Thursday, June 21, 2012

The Actual Start of the Adventure

What use is a blog about writing and getting exposure for a novel if the reader has no idea what the novel is about?  The answer, dear friends, is there is no use to it.  To keep this blog from being useless, I think I ought to start off with a brief (probably not that brief) summary of The Hand of Fate (THoF).

Firstly, The Hand of Fate is the first in what I hope will be a trilogy.  If it happens to be longer than that, great.  I'm really shooting for three in this first go around with the OtherWorld (explained later).

I have been working on the characters in THoF for almost eight years.  By no means do I consider them "finished".   But I digress.  In working on these characters, I've shifted them from being in present time to being in the past and have found they work best in a fantasy version of the distant past.  More on characters in another post.

THoF has been difficult to explain to people who ask what it's about.  Due to my dissatisfaction with my lousy attempts at covering the plot and characters in the brief window of time before their attention drifted, I came up with a summary to quickfire at potential readers.  After seeing glazed eyes and forced interest as reactions to the said summary, I've come to realize that a brief explanation simply will not do justice to this piece of work that has dominated my writing life.

Allow me to attempt to explain this chunk of my life.

You know that feeling you get when you'd give anything just to change one huge, horrible part of your life?  Imagine if you could erase 9/11 or make it so the Holocaust never happened.  All you had to do was change your lifestyle completely.  And the change has to be instantaneous.  Not to mention that after the change has occurred, there's still a chance those awful events could happen anyway.  So you have to be extra good at this new lifestyle.  Our protagonist, Aubrey, finds himself in this position on a smaller scale. 

His family, the Silvers, have been feuding with the Delacroixes, a rival kingdom, almost since the creation of the OtherWorld.  Aubrey, as the youngest of his family, has been convinced he'd never make it to be king only because he has five siblings ahead of him.  All the while, he's been living it up and doing as he pleased.  Responsibilities were lost on him.  Aubrey did just enough to scrap by as a prince.  Even as his siblings gave their lives to the bloody conflict, the youngest Silver continued to believe his lifestyle would never have to change.  He could say that he wished the war would end all he wanted.  Words were easy.  Aubrey would probably never have to back up his laments.

As a side note, the Silvers were exiled from the Immortal Court by the Delacroixes.  After being banished, the Silvers created a following of those opposed to the Delacroixes and moved north.  When they settled, their leader founded the Court of Exiles.  Not long after the founding of the Court of Exiles, the Immortal Court fell to internal civil war.  At the conclusion of the civil war, the Delacroixes fled north as well, not realizing their rivals had settled there.  They too founded a court known as Delacroix Manor.  Since then, tensions have been the norm.

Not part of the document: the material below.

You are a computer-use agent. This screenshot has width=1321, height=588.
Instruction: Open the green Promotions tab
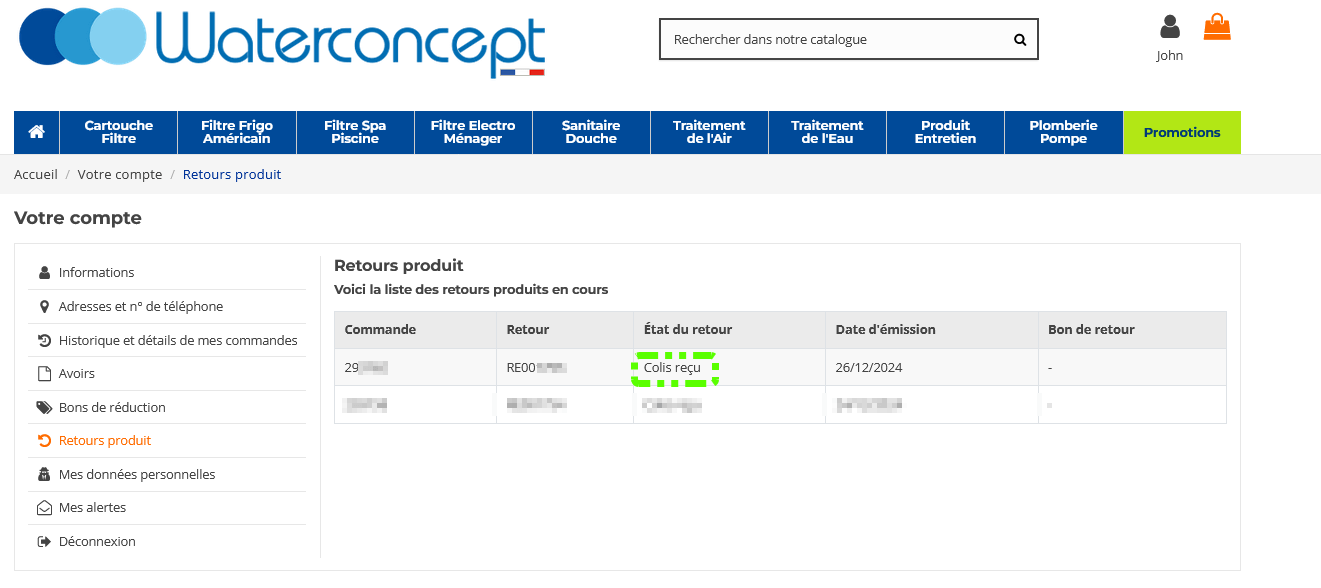click(1182, 132)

THoF opens with the sounds of a victorious night for the Exiles.  Aubrey rushes downstairs, hoping to surprise everyone with the news.  Having apperantly thrown a party the night before, it is not shocking to find out that the Prince of Exiles is the last one to find out about the success.  In Battle Sanctum, the room used by his family for war preparations, the Prince finds his fate has taken a horrible turn.

It appears that the gods are further unkind to the Prince of Exiles as he moves about on his new thread of fate as misfortunes pile upon him.  Perhaps it is penance for years of misdeeds.  Or maybe, the gods would like to see some return on their blessings of sparing Aubrey from the horrors of war and clearing the path to the throne for him.  Either way, Aubrey has a rough time of life up until the very end.

And that is just the Exile's view of things.  THoF is formatted so you get a good view of different perspectives.  More on that later.  For now, we'll call this a blog.